Published Friday Jun 21, 2013

Turnover among the nation’s chief executive officers surged in May as 104 announced their departures during the month. That is 10.6 percent higher than the 94 CEO exits in April, according to the latest report on chief executive officer turnover released Wednesday by global outplacement and executive coaching firm Challenger, Gray & Christmas, Inc., which is headquartered in Chicago.

May departures were 5.1 percent higher than the same month a year ago, when 99 CEO changes were recorded. This marks the third time this year CEO departures were higher than the corresponding month a year earlier.

Through the first five months of 2013, 507 CEO departures have been announced, which is virtually unchanged at .07 percent from the 511 tracked over the same period in 2012.

The health sector saw the heaviest CEO turnover last month, with 24 CEO changes. Health care firms have now announced 95 CEO departures in 2013, which is down slightly from a year ago, when 99 health CEO departures were announced from January through May.

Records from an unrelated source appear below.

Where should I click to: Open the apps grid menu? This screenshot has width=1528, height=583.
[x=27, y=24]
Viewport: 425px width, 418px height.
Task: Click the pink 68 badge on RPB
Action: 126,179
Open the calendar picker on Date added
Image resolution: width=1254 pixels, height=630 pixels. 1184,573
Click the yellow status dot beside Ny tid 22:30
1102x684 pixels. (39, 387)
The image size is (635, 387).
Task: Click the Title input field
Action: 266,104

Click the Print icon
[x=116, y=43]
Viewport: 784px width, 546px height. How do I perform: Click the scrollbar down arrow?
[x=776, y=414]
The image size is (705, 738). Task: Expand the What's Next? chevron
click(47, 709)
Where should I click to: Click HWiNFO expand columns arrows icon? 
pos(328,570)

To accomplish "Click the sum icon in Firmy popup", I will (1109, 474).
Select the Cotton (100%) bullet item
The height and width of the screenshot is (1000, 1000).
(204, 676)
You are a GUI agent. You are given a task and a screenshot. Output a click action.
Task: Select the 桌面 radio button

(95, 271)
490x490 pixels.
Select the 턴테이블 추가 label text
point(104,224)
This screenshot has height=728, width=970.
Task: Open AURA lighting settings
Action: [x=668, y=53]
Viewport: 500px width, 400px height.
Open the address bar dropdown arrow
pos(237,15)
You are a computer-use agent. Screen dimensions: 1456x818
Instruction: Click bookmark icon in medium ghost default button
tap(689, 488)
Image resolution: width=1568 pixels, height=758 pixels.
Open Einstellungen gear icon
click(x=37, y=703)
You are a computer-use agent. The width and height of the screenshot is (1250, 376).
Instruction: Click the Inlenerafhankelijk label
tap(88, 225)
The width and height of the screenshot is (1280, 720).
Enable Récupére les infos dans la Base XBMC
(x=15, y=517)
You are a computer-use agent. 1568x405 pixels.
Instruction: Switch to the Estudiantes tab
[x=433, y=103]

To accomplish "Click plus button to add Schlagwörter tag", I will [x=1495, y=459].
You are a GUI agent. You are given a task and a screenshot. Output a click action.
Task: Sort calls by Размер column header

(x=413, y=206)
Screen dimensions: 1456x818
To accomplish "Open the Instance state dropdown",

Government/non-profit institutions announced the second highest number of CEO changes in May with 13. Financial firms saw the next highest number of CEO departures with 10, followed by the computer sector which saw 9 changes.

Thirty-six CEOs cited resignation as their reason for departing in May. Another 21 CEOs retired from their posts, while 14 stepped down into other roles within the executive leadership ranks, usually as a chairman or chief-level executive. Thirteen CEOs found new positions with other organizations, and 8 saw their interim role end.

One of the most notable departures in May was the sudden retirement of 59-year-old Bob McDonald, who was at the helm of global consumer products company Proctor & Gamble for four years.  While the official reason for the departure was retirement, it was widely reported that McDonald’s exit was prompted by increasing pressure from activist investors.

“The fact that this 33-year company insider was forced out after just four years in the CEO position is a clear indication of how much more power and influence shareholders have in the direction of a company. Boards really can no longer simply be rubber stamps or ‘yes men.’ In this environment, no CEO is secure,” said John A. Challenger, chief executive officer of Challenger, Gray & Christmas.